Lastly, the correlations between changes in physical parameters and the changes on the different overall/composite scores revealed three good correlations for the SarQoL® Overall score, one good and two acceptable correlations for the SF-36 PCS, one acceptable correlation for the SF-36 MCS, no correlations for the EQ-5D Utility Score and one good correlation for the EQ-VAS. In general, the SarQoL® Overall score correlates well with physical performance, with good correlations for change in gait speed, SPPB and CST. However, these results should be interpreted with caution given the multidimensional nature of sarcopenia, which is unlikely to be covered in a single test.

This study has several strengths. The methodology we adopted supplied us with evidence from different sources and allowed us to show both the quality and quantity of responsiveness. We were able to draw upon the data collected within the SarcoPhAge study, which allowed us to have a moderate sample size (n = 42) despite the relatively low prevalence of sarcopenia. Furthermore, the SarcoPhAge study collected muscle mass data with DXA, which is, in practice, the most reliable method, and collected data on a number of tests for physical performance, which allowed us to compare the changes on several physical parameters [35].

There are, however, several limitations in this study. The SarcoPhAge study was not specifically designed to allow the evaluation of the responsiveness of the SarQoL® questionnaire, lacking both a known intervention and a transition question. A second limitation is that the primary methodology used in this study, the testing of hypotheses, has only been introduced a few years ago and that several questions about this process have not yet found a consensus, such as how many hypotheses should be tested, what percentage should be confirmed for good responsiveness and how to set the strength of the expected correlations. We have tried to address these issues by using pre-defined, specific and challenging hypotheses but recognize that this methodology should be considered an ongoing process and hope that other studies can re-evaluate our hypotheses and add their own. Lastly, the SF-36 PCS and MCS scores were used in the evaluation of the SRMs but not in the hypotheses. We acknowledge that the PCS and MCS would have made good targets for the formulation of hypotheses, but unfortunately, the choice to calculate these scores was made after the hypotheses were formulated and after the statistical manipulations had started. It was therefore impossible for us to include the PCS and MCS scores in the hypotheses.
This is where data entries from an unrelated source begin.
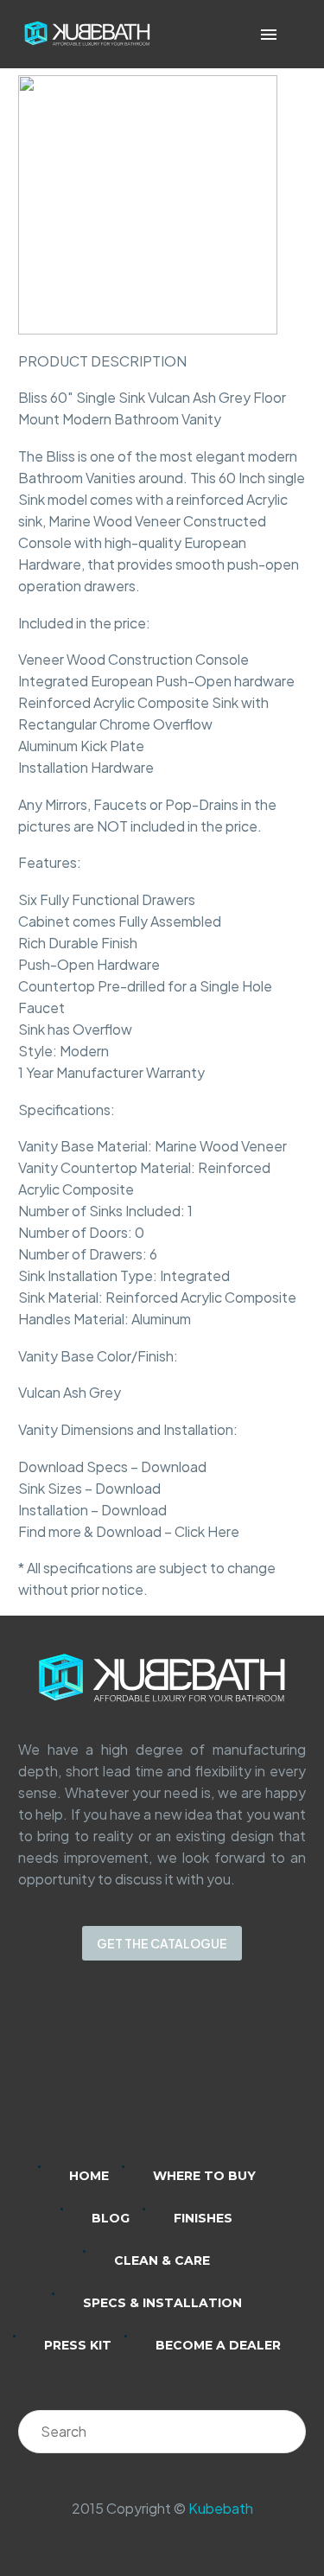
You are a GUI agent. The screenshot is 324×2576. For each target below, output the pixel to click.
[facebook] (185, 2074)
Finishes (203, 2218)
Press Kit (77, 2345)
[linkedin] (95, 2074)
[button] (293, 34)
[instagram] (140, 2074)
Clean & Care (162, 2260)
It is our hope that future responsiveness studies will include the PCS and MCS in their hypotheses.

Conclusions

This study contributed data on the last major psychometric property of the SarQoL® questionnaire not yet studied. The questionnaire has good responsiveness, measured both in an evaluation with hypotheses (8/9 confirmed) and by the strength of its standardized response means. The SarQoL® questionnaire appears to be the optimal tool for the assessment of quality of life in sarcopenic populations. Its use in clinical trials assessing biochemical entities for the management of sarcopenia should be recommended, as patient-related outcomes are encouraged to be included as co-primary endpoints in such studies [36].